This is the headline on a great column by Nicholas Kristof in the NYT. What was obvious from the beginning was that the Egyptian popular uprising posed terrible problems for the US, which has spent 30 years cosying up to Mubarak and his thugs (who, among other things, have been very obliging in providing torture services in circumstances where the CIA has been too squeamish). It seems only yesterday that Hilary Clinton was describing the Mubarak regime as “stable”. Kristof points out that not only are the Obama crowd way behind the Egyptian curve, but by making a big deal of their success in persuading the old brute not to run for election they have actually made a bad situation worse for US interests in the longer run. It’s astonishing to watch a powerful and supposedly intelligent Administration make such idiotic decisions. First their response to WikiLeaks. Now this. But let’s hear Kristof on the matter:
I’m afraid that too many Egyptian and American officials have been spending their time talking to each other, and not enough time talking to grassroots Egyptians in Tahrir Square and elsewhere. Everybody I’ve interviewed in Tahrir has said that as a starting point, Mubarak has to resign. Now! People aren’t going to be placated by him saying that he won’t run again – especially since it was never clear that he planned to do so anyway.

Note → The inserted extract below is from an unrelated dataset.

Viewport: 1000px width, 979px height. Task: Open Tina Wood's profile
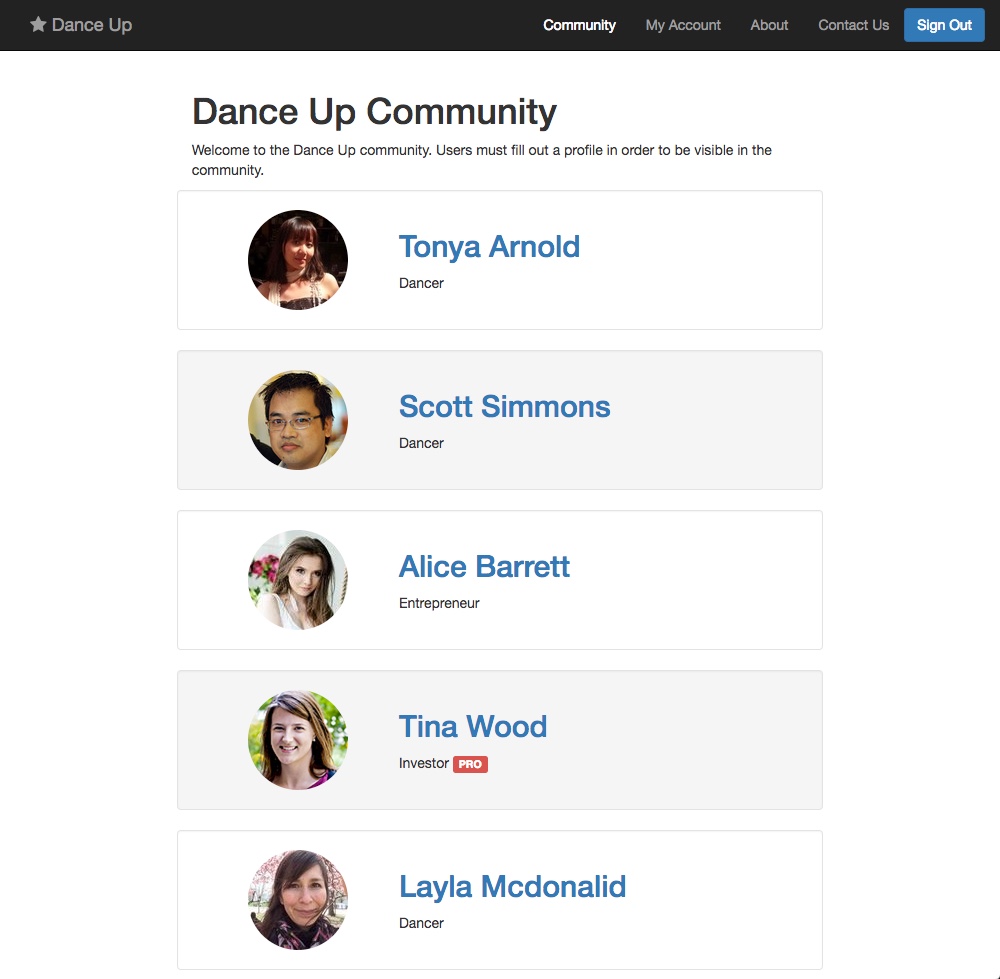[472, 726]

Fundamentally, what Egyptians want is not just a change in the individual at the top – although they want that – but also a change in the system. They want a democracy. They want a voice. They want an end to corruption. And now that they’ve found their voices, I don’t think they’re going to be easily silenced.
I’m also struck that the anger at Mubarak is growing. At first, the demands were simply that he leave office. But today on Tahrir, I heard people say and saw signs saying that he should be exiled, put on trial, or even executed. One dramatic sign showed Mubarak in a hangman’s noose.
The point is that there is zero confidence in Mubarak. So the idea that Egyptians would trust him to rule for months more, and possibly engineer a succession to a Mubarak clone, is preposterous.
I also fear that this choreography – sending former diplomat Frank Wisner (whom I admire) to get Mubarak to say he won’t run for reelection — will further harm America’s image. This will come across in Egypt as collusion between Obama and Mubarak to distract the public with a half step; it will be interpreted as dissing the democracy movement once again. This will feed the narrative that it’s the United States that calls the shots in the Mubarak regime, and that it’s the United States that is trying to outmaneuver the democracy movement. In effect, we have confirmed to a suspicious Egyptian public that we are in bed with Mubarak and trying to perpetuate his regime (even without him at the top) in defiance of a popular democratic movement.
LATER: This interesting piece by Craig Scott in openDemocracy:
On the Egypt front, Luke Johnson in the American Independent reminded us of Secretary of State Clinton’s interview with Al Arabiya TV in Egypt in March 2009.2 Clinton engaged in downplaying to the point of virtual dismissal the relevance of the annual Department of State’s country report on the human rights situation in Egypt. That 2008 report (published in early 2009) discusses in considerable detail the extensive and systemic use of torture by the police and security services in Egypt. That apparatus has been instrumental to sustaining Mubarak in power for the past 30 years (not to mention to the US’ outsourcing of torture-for-intelligence). In response to a journalist’s question, Clinton commented, “We issue these reports on every country. We consider Egypt to be a friend and we engage in very forthright conversations with our friends. And so we hope that it will be taken in the spirit in which it is offered, that we all have room for improvement.”